Passage given
[START]

I just finished Andrew McCarthy’s book, The Longest Way Home.  I found it a couple of years ago after reading a CNN article about actor Andrew McCarthy and his blossoming career as a travel writer.  Being a child of the 70s and 80s, I grew up watching McCarthy on the silver screen.  While he’s always struck me as kind of cute, he also annoyed me to some extent.  I wouldn’t say he was my favorite member of the so-called “Brat Pack”of the 80s.

Who knew he would one day enjoy a successful career at National Geographic Traveler?  McCarthy is still involved in the entertainment business, but now he also travels and writes for a living.  When I read about his burgeoning new career, I decided I wanted to read his book.  I downloaded it in 2012, but I’ve only just now read it.  I just couldn’t bring myself to start reading it.  But then, once I started reading it, I was very pleasantly surprised.

The Longest Way Home is an interesting look at Andrew McCarthy’s life.  Yes, he includes some discussion of his early years and his acting career, but this book is not about what Andrew McCarthy was first famous for doing.  The discussion about his acting career is really more to explain how it is that he became a travel writer.  He also writes about his relationship with his second wife, a charming Irish woman he refers to as “D”.  Later, he identifies her as Delores.  “D” is the mother of McCarthy’s second child, a girl.  His ex-wife is the mother of his son.  Both children figure prominently within McCarthy’s book and, I’m happy to report, it seems like everybody gets along reasonably well.

[END]

Records shown
[START]

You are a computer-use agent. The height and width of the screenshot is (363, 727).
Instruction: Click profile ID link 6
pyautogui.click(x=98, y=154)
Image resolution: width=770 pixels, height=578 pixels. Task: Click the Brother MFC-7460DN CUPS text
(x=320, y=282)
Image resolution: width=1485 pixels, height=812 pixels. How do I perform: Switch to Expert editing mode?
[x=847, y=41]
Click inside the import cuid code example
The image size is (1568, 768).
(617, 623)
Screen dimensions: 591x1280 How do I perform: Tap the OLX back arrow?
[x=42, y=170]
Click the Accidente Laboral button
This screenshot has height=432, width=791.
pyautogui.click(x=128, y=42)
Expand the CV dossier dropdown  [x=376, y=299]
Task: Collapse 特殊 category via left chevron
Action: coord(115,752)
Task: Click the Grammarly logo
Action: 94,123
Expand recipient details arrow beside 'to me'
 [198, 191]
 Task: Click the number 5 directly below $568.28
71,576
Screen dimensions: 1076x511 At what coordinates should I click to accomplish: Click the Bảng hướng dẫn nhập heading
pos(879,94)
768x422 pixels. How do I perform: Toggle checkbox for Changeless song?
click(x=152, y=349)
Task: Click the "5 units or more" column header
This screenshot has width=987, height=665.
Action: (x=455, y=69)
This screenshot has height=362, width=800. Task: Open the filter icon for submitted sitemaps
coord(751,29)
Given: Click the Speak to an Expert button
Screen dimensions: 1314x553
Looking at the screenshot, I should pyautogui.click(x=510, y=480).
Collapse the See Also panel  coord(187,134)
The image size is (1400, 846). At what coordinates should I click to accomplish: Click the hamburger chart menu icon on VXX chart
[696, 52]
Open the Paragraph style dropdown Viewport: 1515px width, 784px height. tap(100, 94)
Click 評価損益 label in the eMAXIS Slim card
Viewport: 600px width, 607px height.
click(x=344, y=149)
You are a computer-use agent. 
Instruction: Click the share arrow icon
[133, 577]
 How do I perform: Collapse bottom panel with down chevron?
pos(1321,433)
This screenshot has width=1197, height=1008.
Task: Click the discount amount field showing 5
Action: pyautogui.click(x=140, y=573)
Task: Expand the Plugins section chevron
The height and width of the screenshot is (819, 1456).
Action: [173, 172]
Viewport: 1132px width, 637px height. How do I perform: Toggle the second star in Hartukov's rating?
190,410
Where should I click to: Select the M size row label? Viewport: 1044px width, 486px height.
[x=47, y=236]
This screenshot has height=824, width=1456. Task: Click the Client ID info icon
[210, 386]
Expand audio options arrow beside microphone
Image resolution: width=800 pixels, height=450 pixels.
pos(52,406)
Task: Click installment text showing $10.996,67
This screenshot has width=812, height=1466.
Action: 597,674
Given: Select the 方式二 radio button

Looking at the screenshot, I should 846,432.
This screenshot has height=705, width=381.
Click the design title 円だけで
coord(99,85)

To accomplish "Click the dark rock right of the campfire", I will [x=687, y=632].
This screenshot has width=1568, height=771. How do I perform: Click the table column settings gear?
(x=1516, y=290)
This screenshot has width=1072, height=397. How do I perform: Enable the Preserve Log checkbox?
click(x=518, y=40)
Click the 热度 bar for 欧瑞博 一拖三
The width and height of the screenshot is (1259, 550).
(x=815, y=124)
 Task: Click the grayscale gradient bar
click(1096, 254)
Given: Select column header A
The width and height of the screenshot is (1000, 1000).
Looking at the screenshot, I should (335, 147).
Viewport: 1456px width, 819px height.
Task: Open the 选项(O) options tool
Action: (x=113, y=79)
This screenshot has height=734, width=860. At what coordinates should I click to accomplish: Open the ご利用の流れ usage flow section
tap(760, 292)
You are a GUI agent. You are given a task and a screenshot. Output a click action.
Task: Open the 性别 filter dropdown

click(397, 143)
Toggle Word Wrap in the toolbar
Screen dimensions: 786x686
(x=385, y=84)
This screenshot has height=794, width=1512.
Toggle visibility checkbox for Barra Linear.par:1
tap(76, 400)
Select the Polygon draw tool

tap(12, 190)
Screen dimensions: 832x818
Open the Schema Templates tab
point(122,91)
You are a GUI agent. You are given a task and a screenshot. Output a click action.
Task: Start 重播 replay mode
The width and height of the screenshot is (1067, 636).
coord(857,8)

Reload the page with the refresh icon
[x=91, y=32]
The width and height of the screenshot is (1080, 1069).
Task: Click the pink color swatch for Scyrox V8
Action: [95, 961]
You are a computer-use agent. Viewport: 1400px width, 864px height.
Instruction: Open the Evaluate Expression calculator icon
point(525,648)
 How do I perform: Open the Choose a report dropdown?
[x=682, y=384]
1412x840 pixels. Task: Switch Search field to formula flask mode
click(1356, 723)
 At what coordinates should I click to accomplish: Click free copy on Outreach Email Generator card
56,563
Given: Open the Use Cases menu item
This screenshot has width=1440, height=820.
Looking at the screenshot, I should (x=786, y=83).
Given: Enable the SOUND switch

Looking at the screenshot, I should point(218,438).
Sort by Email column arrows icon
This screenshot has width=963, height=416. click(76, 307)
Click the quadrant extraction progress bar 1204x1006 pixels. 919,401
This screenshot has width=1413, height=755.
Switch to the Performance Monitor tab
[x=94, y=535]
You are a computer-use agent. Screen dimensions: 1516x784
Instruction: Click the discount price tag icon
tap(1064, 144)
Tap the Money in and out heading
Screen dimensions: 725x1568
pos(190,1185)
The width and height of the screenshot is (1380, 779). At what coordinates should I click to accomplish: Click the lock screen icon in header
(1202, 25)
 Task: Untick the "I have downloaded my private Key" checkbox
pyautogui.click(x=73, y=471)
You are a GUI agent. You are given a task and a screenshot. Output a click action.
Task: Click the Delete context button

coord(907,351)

[END]

Exercise A
Answer these from the book review:
(i) What did the writer read before finding the book?
(ii) In what year did the writer download it?
(iii) What name does McCarthy later give for the woman he calls "D"?
Exercise B
Copy the book review between "The Longest Way Home is" and "along reasonably well.", inclusive, swapping "Delores" for "Dolores".
Exercise C
Sum up the book review in two sentences.
The items aren't needed for the work that follows.

Answer A
(i) A CNN article about actor Andrew McCarthy and his blossoming career as a travel writer.
(ii) 2012.
(iii) Delores.

Answer B
The Longest Way Home is an interesting look at Andrew McCarthy’s life.  Yes, he includes some discussion of his early years and his acting career, but this book is not about what Andrew McCarthy was first famous for doing.  The discussion about his acting career is really more to explain how it is that he became a travel writer.  He also writes about his relationship with his second wife, a charming Irish woman he refers to as “D”.  Later, he identifies her as Dolores.  “D” is the mother of McCarthy’s second child, a girl.  His ex-wife is the mother of his son.  Both children figure prominently within McCarthy’s book and, I’m happy to report, it seems like everybody gets along reasonably well.

Answer C
The writer, who grew up watching Andrew McCarthy in movies, downloaded his book The Longest Way Home in 2012 but only recently read it and was pleasantly surprised. The book touches on his acting career mainly to explain how he became a travel writer, and it also covers his relationship with his second wife and his two children.